Passage for review —
Asthma
“The disease called orthopnoia,” wrote Aretaeus, “is also called asthma because those who have paroxysms pant for breath (asthmainousi).” The Greek term asthma, used by Homer for a gasping, painful breathing, had acquired a distinct medical sense by the time OfHippocrates.
The two terms asthma and orthopnoia are not uncommon in ancient literature, but on the basis of the adjectival form, asthmatikos, a nonmedical usage (e.g., the labored panting of an athlete) may be suspected.
Like many diseases, the etiology of asthma was explained in humoralistic terms. “The cause,” Aretaeus states, “is the coldness and moistness of the pneuma but the matter is moist, cold, and glutinous.” Airborne pollen and dust do not seem to have been implicated in the sometimes sudden onset of an allergic reaction, the latter a concept not explicitly associated with asthma in classical texts. It may be significant, however, that Hippocrates notes that asthmatic attacks are frequent in the autumn.
Aretaeus’s account of the symptoms, the best single description in classical antiquity, refers in unmistakable terms to the overt characteristics of asthma and emphasizes the dry wheezing, often unproductive cough, inability to sleep in a prone position, and labored efforts to breathe leading to gulping or gasping. He seems not to have recognized, however, the constriction of the lumen of the bronchi or the possibility of neurological or hereditary factors.

Dataset extract —
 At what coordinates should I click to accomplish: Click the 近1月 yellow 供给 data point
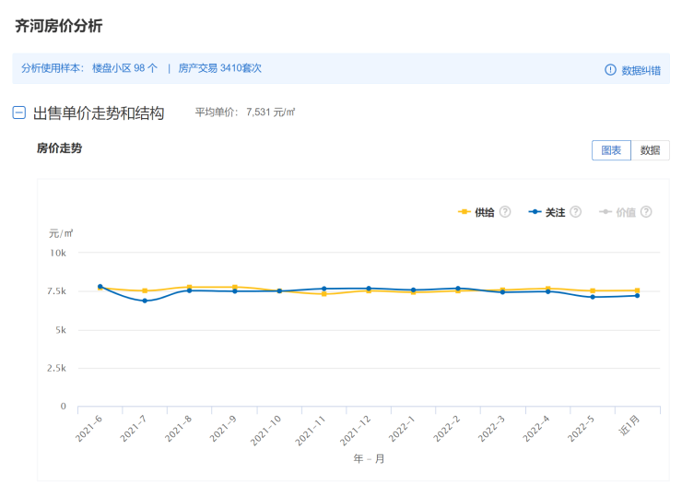click(638, 290)
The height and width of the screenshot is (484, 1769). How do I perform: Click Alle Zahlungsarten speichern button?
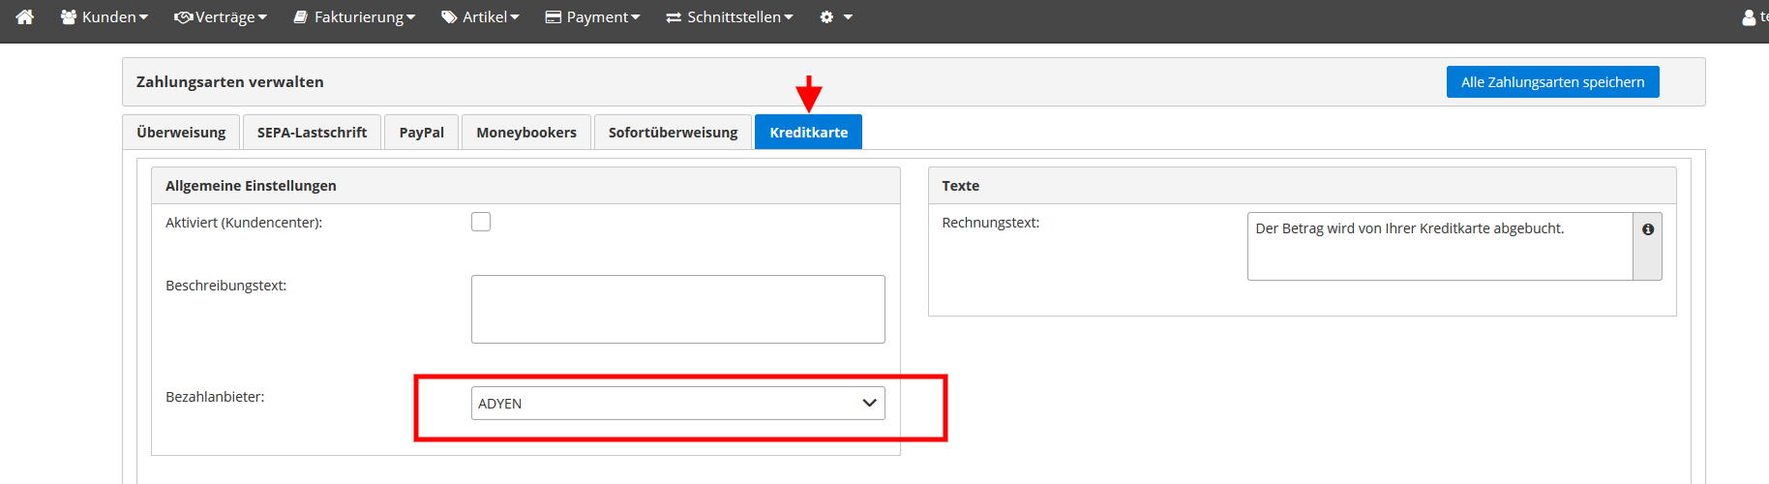(1552, 82)
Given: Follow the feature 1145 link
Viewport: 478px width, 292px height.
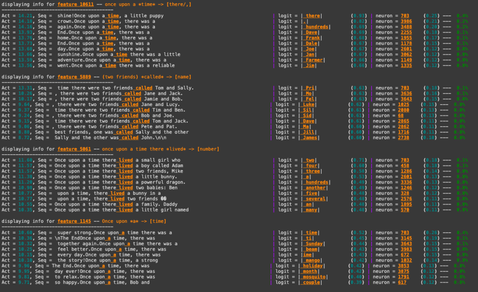Looking at the screenshot, I should pos(74,221).
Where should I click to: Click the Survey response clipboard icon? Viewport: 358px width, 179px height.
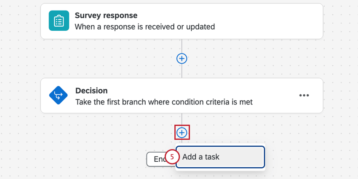59,21
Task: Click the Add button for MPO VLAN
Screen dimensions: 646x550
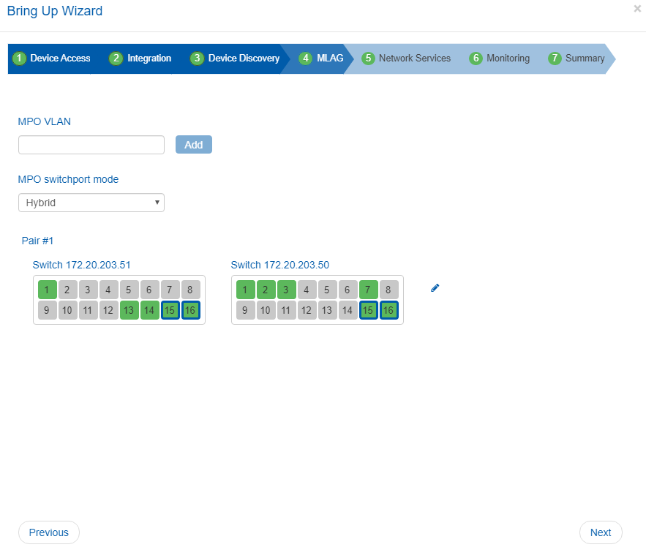Action: (194, 145)
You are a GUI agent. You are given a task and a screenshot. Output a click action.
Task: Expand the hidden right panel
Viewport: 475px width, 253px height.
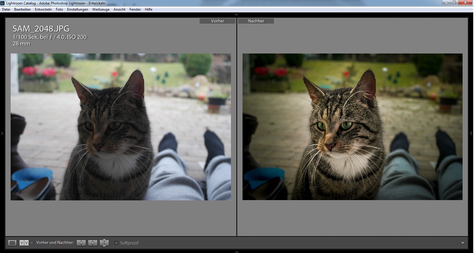471,134
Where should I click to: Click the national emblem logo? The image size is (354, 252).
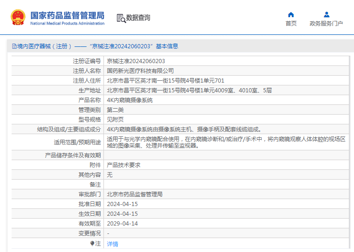tap(18, 17)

What you will do —
**1.** According to the asthma text, in which season did Hippocrates note that asthmatic attacks are frequent?
**2.** Copy from the asthma text the part that opens with the words containing "Like many diseases, the" and closes with "in the autumn.".

Response list —
**1.** In the autumn.

**2.**
Like many diseases, the etiology of asthma was explained in humoralistic terms. “The cause,” Aretaeus states, “is the coldness and moistness of the pneuma but the matter is moist, cold, and glutinous.” Airborne pollen and dust do not seem to have been implicated in the sometimes sudden onset of an allergic reaction, the latter a concept not explicitly associated with asthma in classical texts. It may be significant, however, that Hippocrates notes that asthmatic attacks are frequent in the autumn.